Art. 6.Voor de toepassing van artikelen 3 en 4 wordt de berekening van de afstand, in gemeenschappelijk overleg, bepaald in elke onderneming om rekening te houden met de geografische bijzonderheden.

Art. 7.Wanneer de werknemer gebruik maakt van het openbaar vervoer en de prijs van het vervoer een eenheidsprijs is ongeacht de afstand, wordt de tegemoetkoming van de onderneming forfaitair vastgesteld op 56 pct. van de werkelijke prijs door de werknemer betaald.

Art. 8.Wanneer het vervoer door de onderneming wordt georganiseerd, voor een gedeelte of voor de gehele afstand, met of zonder financiële deelneming van de werknemer, wordt de tegemoetkoming, berekend op basis van de gehele afstand tussen de verblijfplaats en de onderneming volgens de bepalingen van deze collectieve arbeidsovereenkomst, verminderd met de kosten die de onderneming draagt voor het vervoer dat zij organiseert.

Deze operatie kan tot geen negatief resultaat leiden.

Art. 9.Gunstiger regelingen die voordien op bedrijfsniveau bestonden blijven in de bestaande vorm behouden voor de betrokken werknemers.

Art. 10.De tegemoetkoming van de onderneming wordt slechts toegekend voor de dagen van aanwezigheid op het werk.

Wanneer de werknemer houder is van een abonnement kan hij ook de tegemoetkoming genieten voor de afwezigheidsdagen voor zover deze dagen vallen in de geldigheidsperiode van het abonnement en hij de terugbetaling ervan niet kan bekomen.

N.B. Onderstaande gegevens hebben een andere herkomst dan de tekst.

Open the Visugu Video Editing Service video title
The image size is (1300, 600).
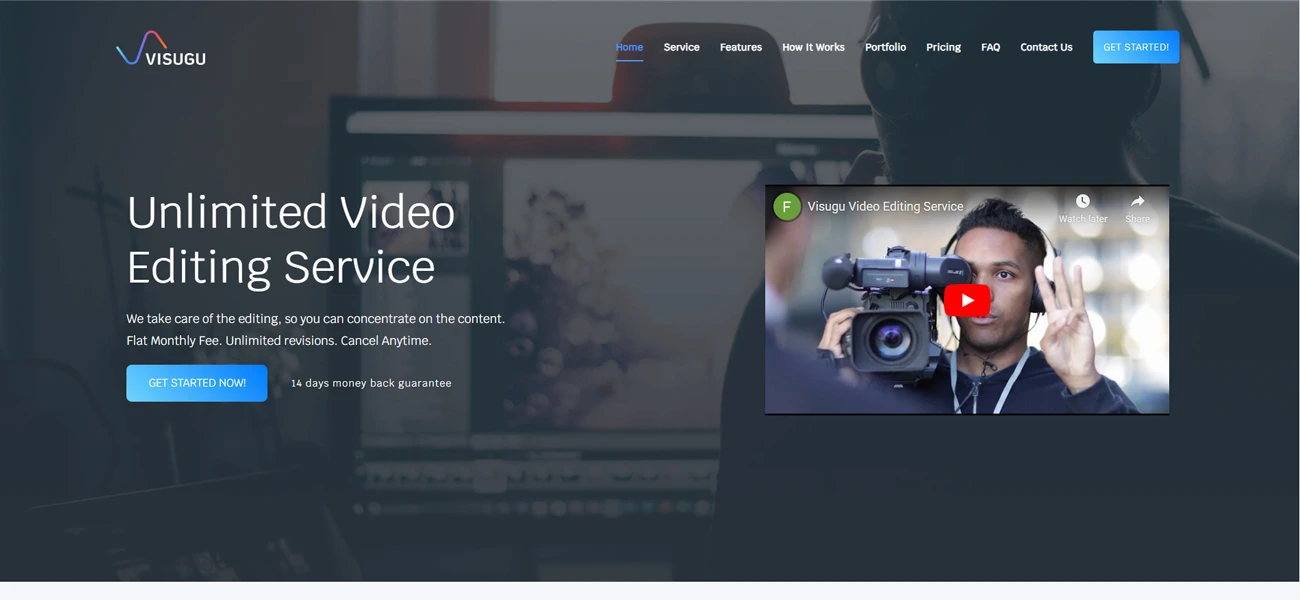(x=885, y=207)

Art. 11.Voor de berekening van de dagelijkse tegemoetkoming wordt het bedrag van de wekelijkse tegemoetkoming, zoals vastgesteld in het in artikel 2 van deze overeenkomst bedoelde barema, gedeeld door 5.

Art. 12.De werkgever kan overgaan tot de verificaties die hij noodzakelijk acht om zijn tegemoetkoming te rechtvaardigen en kan van de werknemer alle documenten bekomen die hiervoor nuttig zijn.

Art. 13.De tegemoetkoming wordt minstens eenmaal per maand vereffend.

Art. 14.Deze collectieve arbeidsovereenkomst heeft uitwerking met ingang van 1 mei 2001 en is gesloten voor onbepaalde duur. Zij kan door één van de ondertekenende partijen worden opgezegd met een opzegging van drie maanden.

Zij vervangt de collectieve arbeidsovereenkomst van 25 november 1991, gesloten in het Paritair Comité voor de non-ferro metalen betreffende de vervoerskosten van de werklieden, gewijzigd bij de collectieve arbeidsovereenkomst van 21 juni 1999.

Zij vervangt de bepalingen van de artikelen 56 en 57, van de collectieve arbeidsovereenkomst van 11 april 2001, gesloten in het Paritair Comité voor de non-ferro metalen, betreffende het sectoraal akkoord 2001-2002.

Gezien om te worden gevoegd bij het koninklijk besluit van 17 februari 2002.